Trigonometry determine types of triangles?

From Sine Rule we know that $\displaystyle \frac{a}{b}=\frac{\sin A}{\sin B}$

Also, we are given that $\displaystyle \frac{a}{b}=\frac{\cos B}{\cos A}$

Equating the two equations give us

$\sin\left(2A\right)-\sin\left(2B\right)=0$

i.e.

$2\cos\left(A+B\right)\sin\left(A-B\right)=0$

Which implies that either $\displaystyle A=B$ meaning the triangle is isosceles or $\displaystyle A+B=\frac{\pi}{2}$ meaning that the third angle is a right angle and thus, the triangle is right angled.........

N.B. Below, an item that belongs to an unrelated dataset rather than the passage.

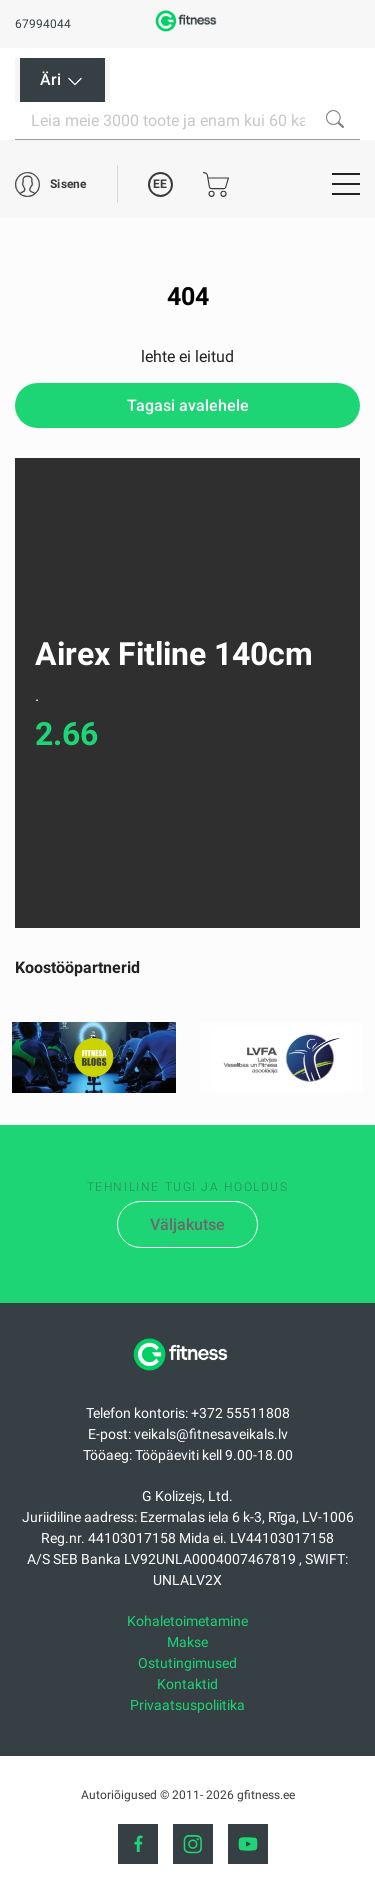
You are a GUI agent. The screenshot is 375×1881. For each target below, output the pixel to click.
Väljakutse (187, 1224)
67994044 (43, 24)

By the cosine rule, $a \cos A=b \cos B=a \Leftrightarrow a \cdot \frac{b^2+c^2-a^2}{2bc}=b \cdot \frac{a^2+c^2-b^2}{2ac}$ $\Leftrightarrow a^2 \left(b^2+c^2-a^2\right) = b^2 \left(a^2+c^2-b^2\right)$ $\Leftrightarrow a^2c^2-a^4-b^2c^2+b^4=0$ $\Leftrightarrow \left(a^2-b^2\right) \left(c^2-a^2-b^2\right)=0$ $\Leftrightarrow a=b \text{ or } a^2+b^2=c^2$ Thus, $\triangle ABC$ is isosceles or right triangle.